Ringfort (Rath), Smithfield, Co. Cork
Co. Cork |
Ringforts
There is a field in Smithfield, County Cork, that local people have long called "the fort field", even though there is nothing left to see.
No earthworks, no raised rim, no dip in the ground. The ringfort it refers to has been completely levelled, absorbed into the surrounding pasture, and exists now only in memory, in a name, and in a nineteenth-century map.
A ringfort, or rath, is an early medieval enclosed settlement, typically consisting of one or more earthen banks and ditches encircling a domestic space. They were built and occupied roughly between the fifth and twelfth centuries and are among the most common archaeological monument types in Ireland, though that commonness has not always saved them. The Smithfield example, which measured approximately thirty-five metres in diameter, was recorded on the Ordnance Survey six-inch map of 1842, depicted in the characteristic hachured style used to indicate circular earthworks. It sat on a gentle north-east-facing slope with an extensive view northward across the Blackwater River valley, a position typical of ringforts, whose builders generally favoured elevated ground with long sightlines. By the time W. Bowman noted it in 1934, in a published account that placed it on land belonging to a J. D. Ryan, it was already recorded alongside a companion site nearby, CO032-08802-, a second single-ramparted ringfort on the same holding that had also been levelled.

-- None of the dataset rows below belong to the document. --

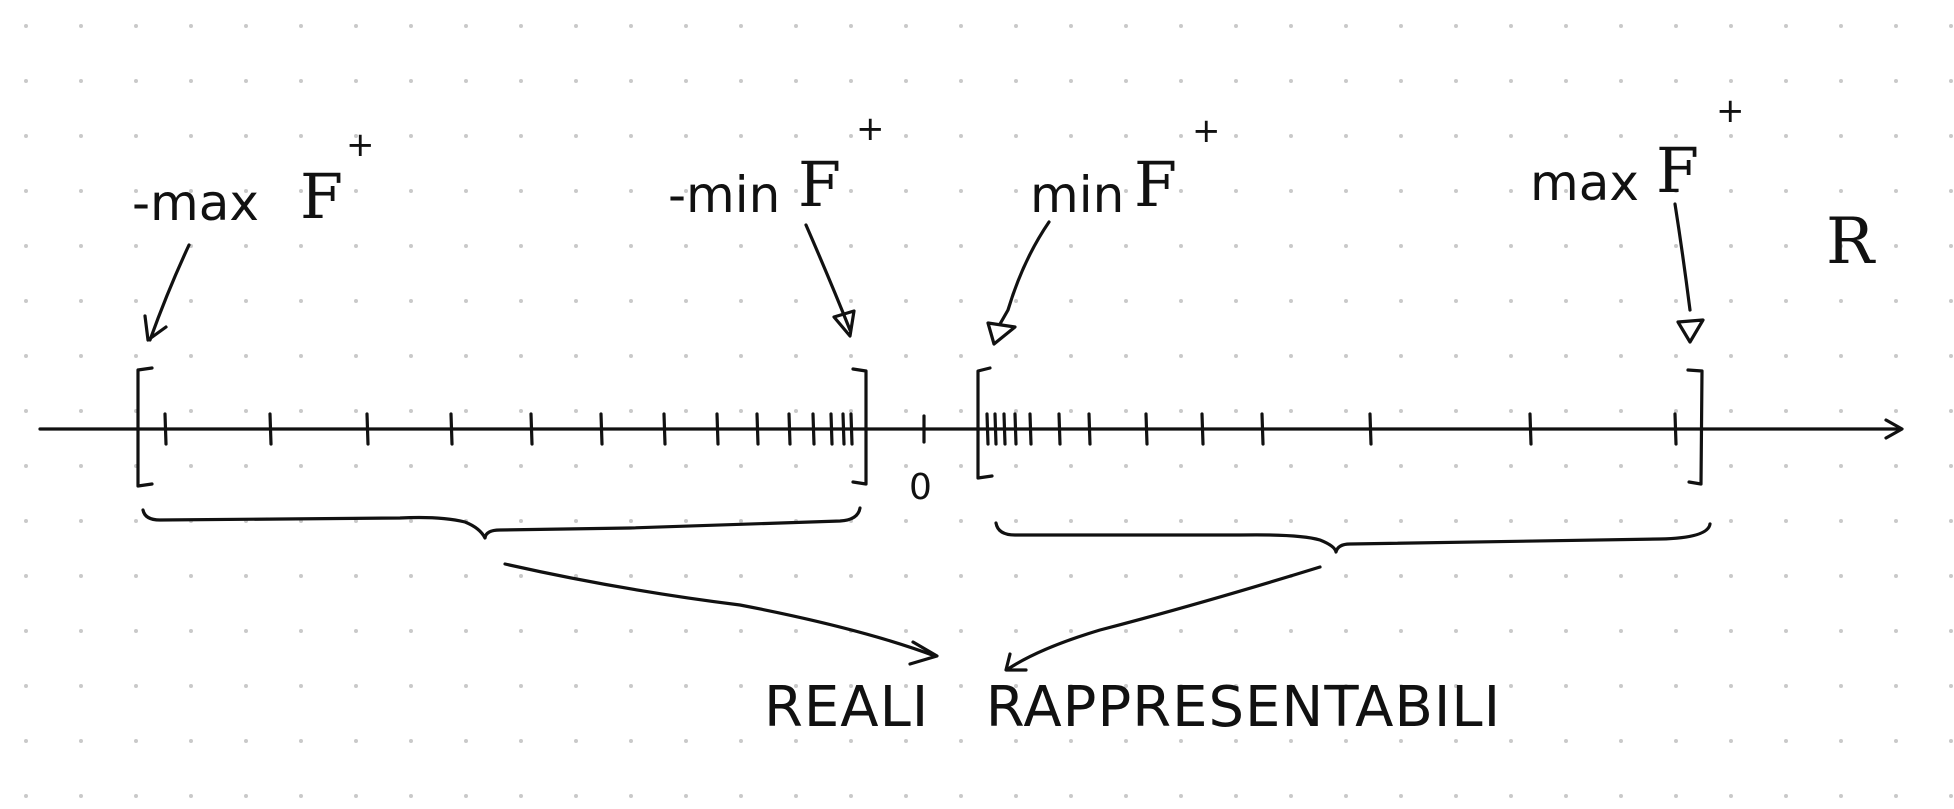 The height and width of the screenshot is (809, 1954). What do you see at coordinates (360, 145) in the screenshot?
I see `superscript-plus: +` at bounding box center [360, 145].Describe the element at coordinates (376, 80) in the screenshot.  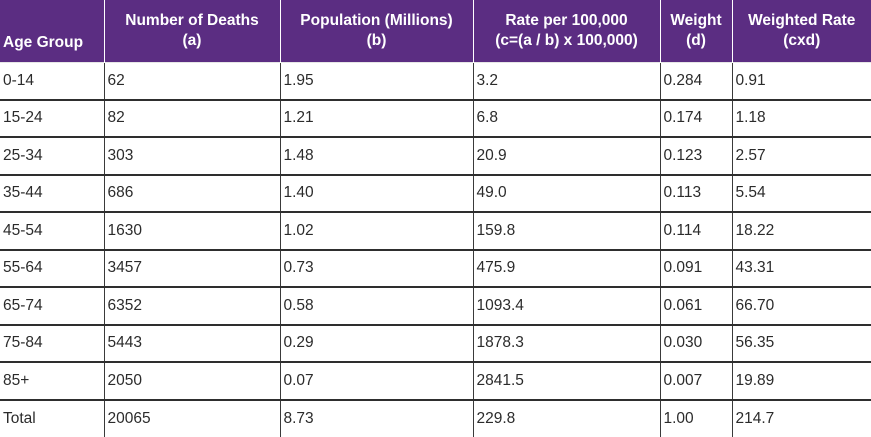
I see `cell-population: 1.95` at that location.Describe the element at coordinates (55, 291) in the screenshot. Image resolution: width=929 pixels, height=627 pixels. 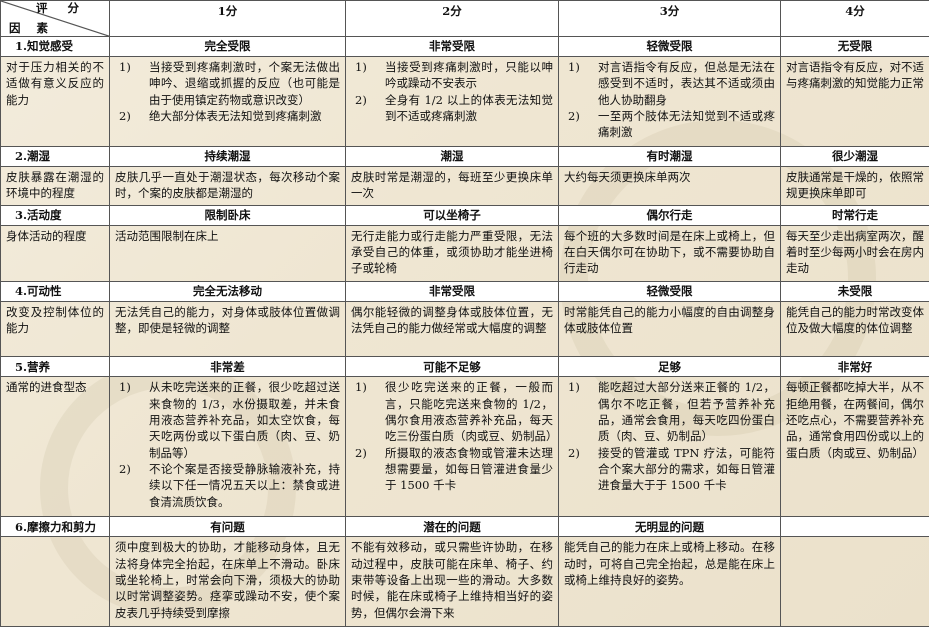
I see `factor-name: 4.可动性` at that location.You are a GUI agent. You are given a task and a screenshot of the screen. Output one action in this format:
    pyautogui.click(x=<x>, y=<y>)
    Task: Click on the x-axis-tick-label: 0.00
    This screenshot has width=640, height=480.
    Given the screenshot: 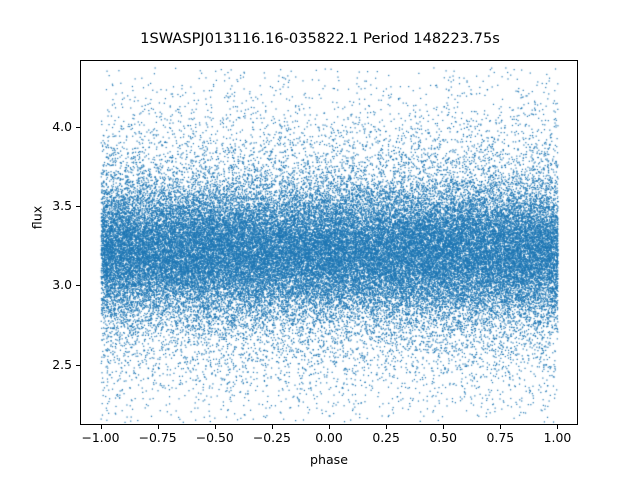 What is the action you would take?
    pyautogui.click(x=329, y=438)
    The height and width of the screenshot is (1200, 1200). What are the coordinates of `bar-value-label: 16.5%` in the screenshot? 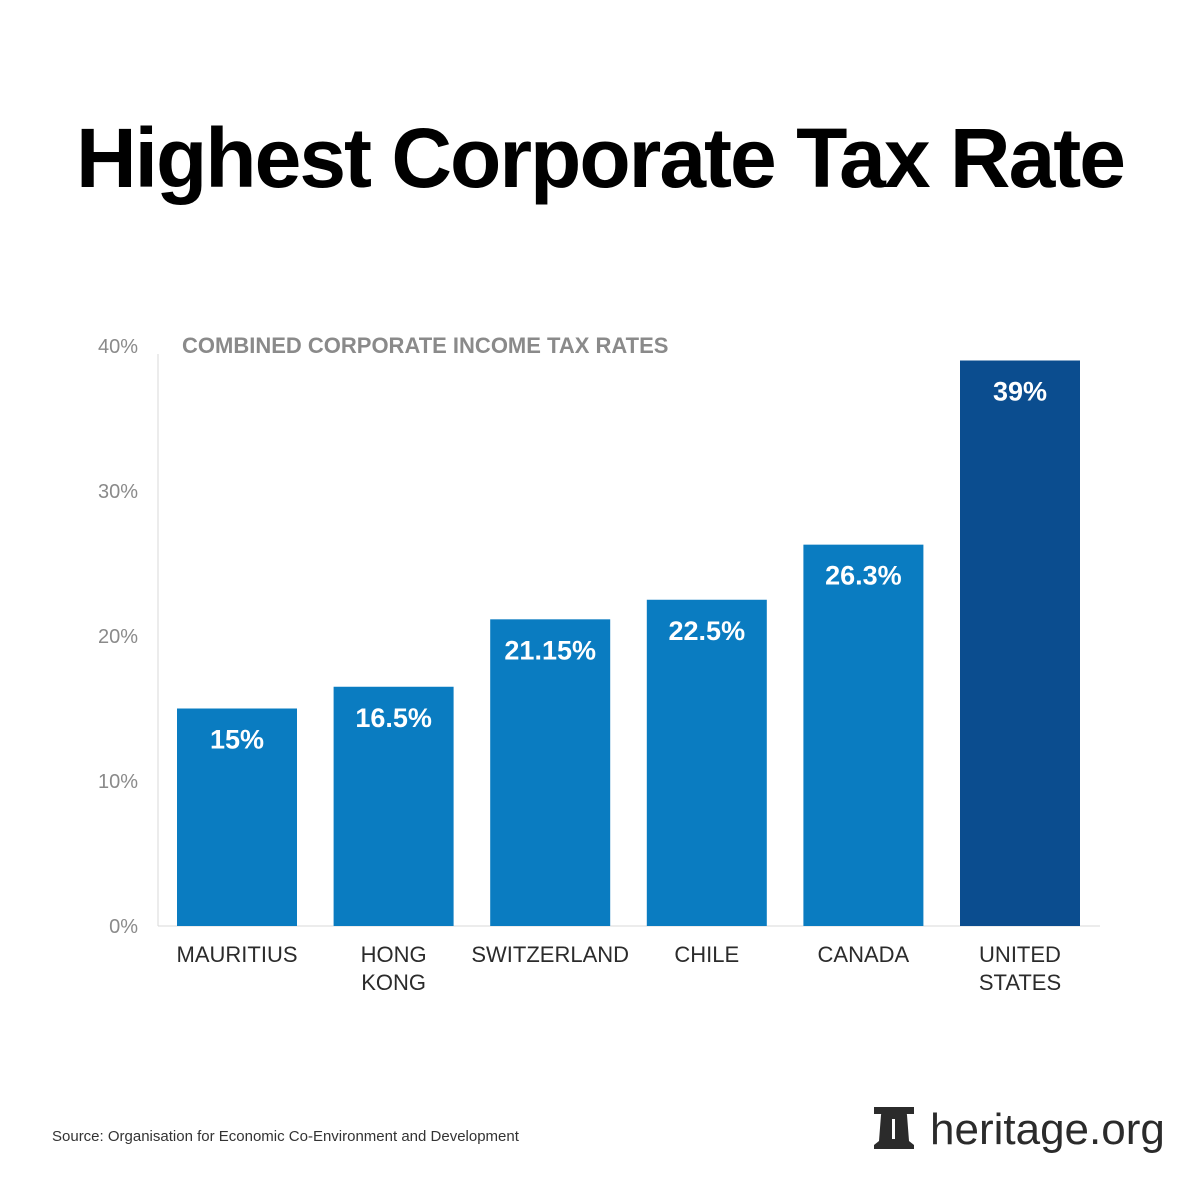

What remains is the field name, which turns out to be a remarkably durable form of folk memory. Across Ireland, names like "fort field", "fairy fort", or simply "the fort" have preserved the location of monuments that the landscape itself no longer shows. In this case, the 1842 map and Bowman's 1934 record together allow the site to be pinned down with reasonable confidence, even if a visitor standing in that pasture above the Blackwater would have no way of knowing, from the ground alone, that anything was ever there.